Est ce que le bénéficiaire de la promesse n’est pas exonéré des pertes ?Finalement, quoiqu’il arrive, même si l’associé fait des pertes, il pourra toujours refourguer ses actions à son coassocié promettant. Si j’arrive à prouver que c’est une clause léonine, la promesse d’achat est nulle.

Il y a notamment deux cas où on rencontre ces problèmes :

Cession progressive : c’est le désengagement progressif d’un associé. L’associé trouve un acquéreur, mais il arrive souvent que les parties s’entendent pour un désengagement progressif. L’acheteur aura une période d’adaptation, il n’aura pas à tout payer d’un coup, le vendeur va lisser sa perte de revenus. Un jour donné, le cédant vend 50% de ses actions au cessionnaire et on prévoit que les 50% restants seront achetés dans 3 ans. Celui qui vend veut la sécurité. Donc la promesse d’achat sera à prix déterminé ou déterminable (fonction des résultats de la société …) mais il y aura un prix plancher. Si l’acheteur se rend compte qu’il a fait de mauvaise affaire, il va chercher à échapper à sa promesse en faisant jouer l’idée de la clause léonine. Le souci est que cette situation sera souvent rencontrée en droit des affaires. Par exemple, la cession de contrôle progressive oblige à se mettre d’accord sur le prix actuellement mais également dans 2 ans, 3 ans pour que le vendeur ait le moins de pertes, il peut négocier au moment actuel et pour plus tard déclarer que le prix sera fixé en fonction du prix de la société.
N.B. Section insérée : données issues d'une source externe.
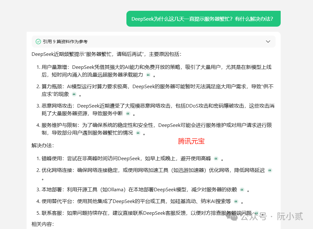The width and height of the screenshot is (313, 229).
Task: Open the citation icon after 优化网络连接 item
Action: coord(270,170)
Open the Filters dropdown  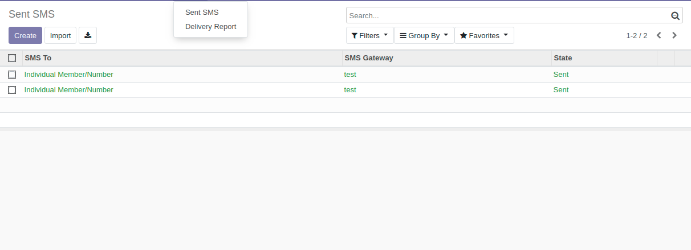pos(369,35)
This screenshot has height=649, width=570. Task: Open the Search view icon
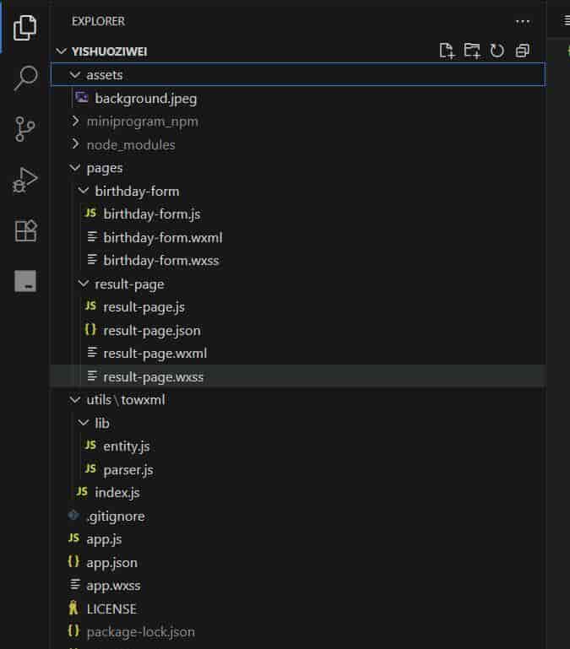(25, 78)
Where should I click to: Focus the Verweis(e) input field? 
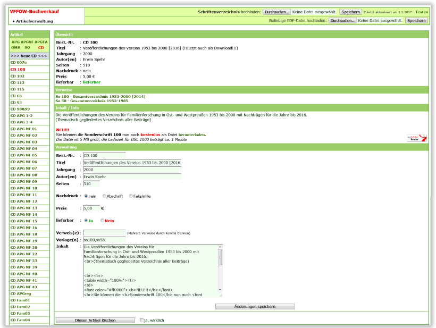point(104,233)
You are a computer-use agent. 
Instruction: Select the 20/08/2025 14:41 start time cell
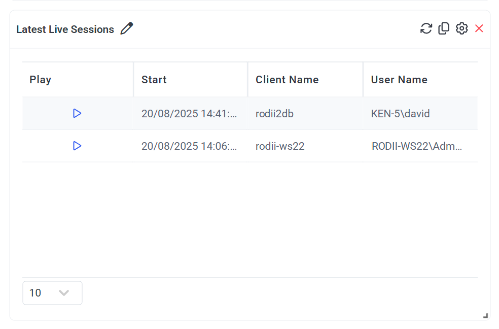point(189,114)
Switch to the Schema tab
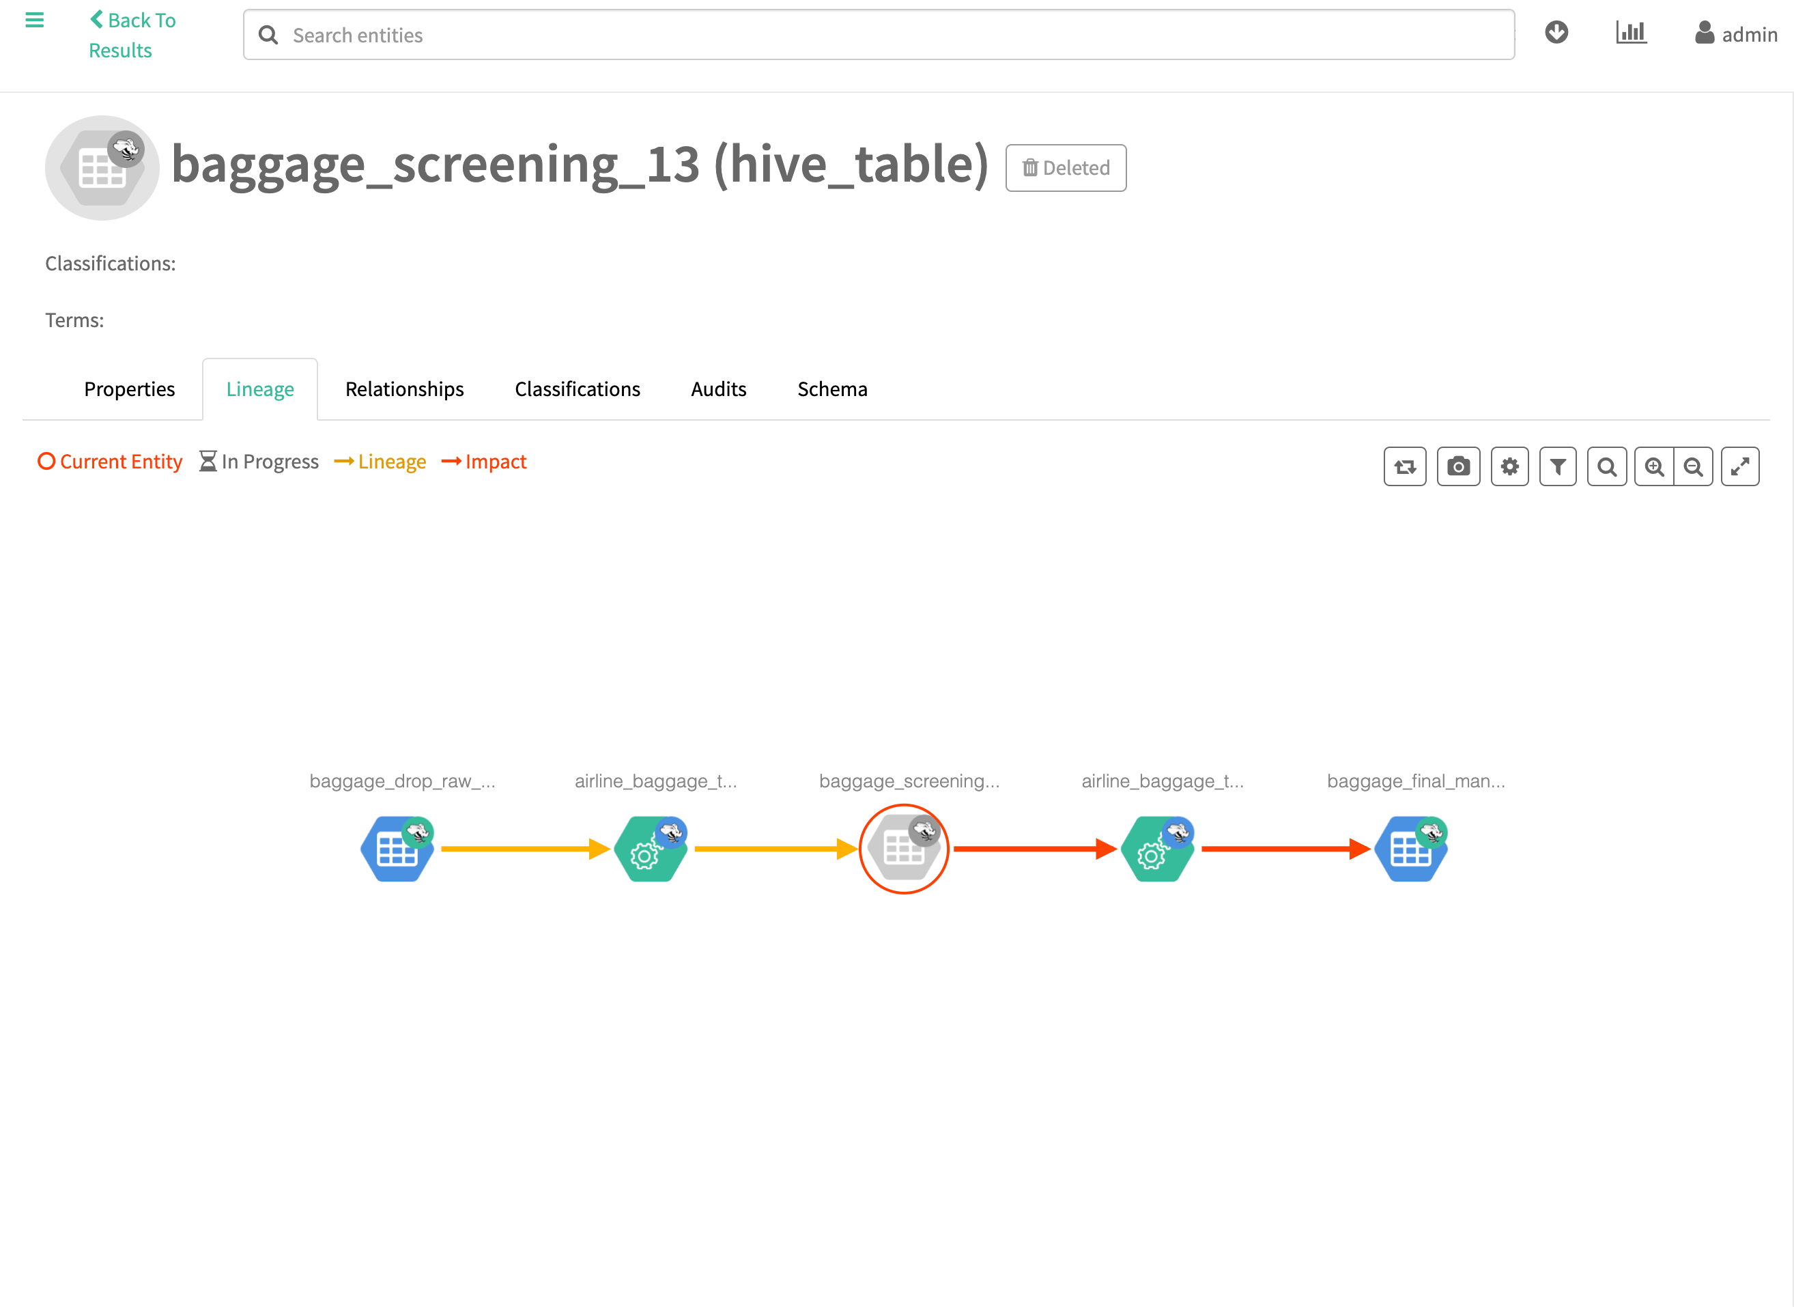This screenshot has height=1307, width=1794. click(832, 389)
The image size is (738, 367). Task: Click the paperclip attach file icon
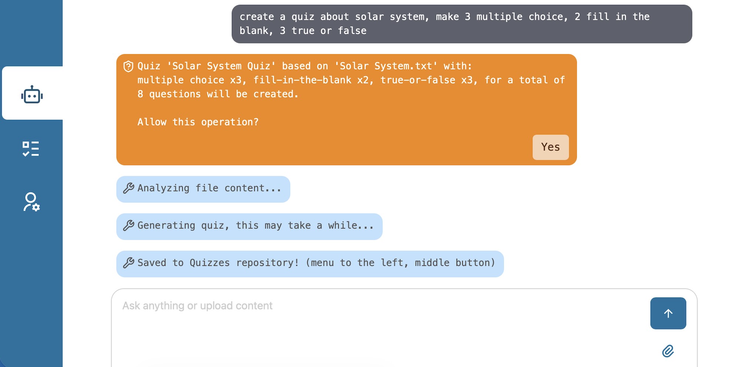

Convention de portage : une convention par laquelle une personne s’engage à porter une participation de la société de manière temporaire. J’ai des actions d’une société, pour des raisons X ou Y je vais demander à une banque de porter ces actions pendant un certain temps. Pendant un certain temps, le banquier va porter les actions et les cédera après au cocontractant, le banquier se fait consentir une promesse d’achat à un prix fixé à l’avance (La loi a inventé il y a peu de temps le mécanisme de la fiducie), il n’est pas question pour la banque de subir une moins-value sur la transaction. A la sortie, s’est engagé à racheter qui ne veut plus racheter se prévaudra de la clause léonine. D’où la même réticence du promettant qui va invoquer la clause léonine.

Remettre en cause ce genre de montage très classique et utile n’est pas évident ni forcément souhaitable. La jurisprudence est très rassurante aujourd’hui, voilà pourquoi la Chambre Commerciale de la Cour de Cassation ne considère pas qu’il y ait une clause léonine et elle a raison car l’esprit de l’interdiction des clauses léonines ne justifie pas que l’on l’applique dans ces cas de figure là.

Mais la première chambre civile de la Cour de Cassation est beaucoup plus sévère et admet l’existence d’une clause léonine, donc la question est encore posée de savoir qu’elle est le critère de la bonne promesse d’achat.

Ce sont des clauses qui sont destinées à organiser la sortie programmée d’un associé donc on n’est pas dans l’esprit de 1844-1 qui a vocation à régler une cohabitation. Il y a quand même des arrêts des années 80 où la 2ème chambre civile a admis cette argumentation.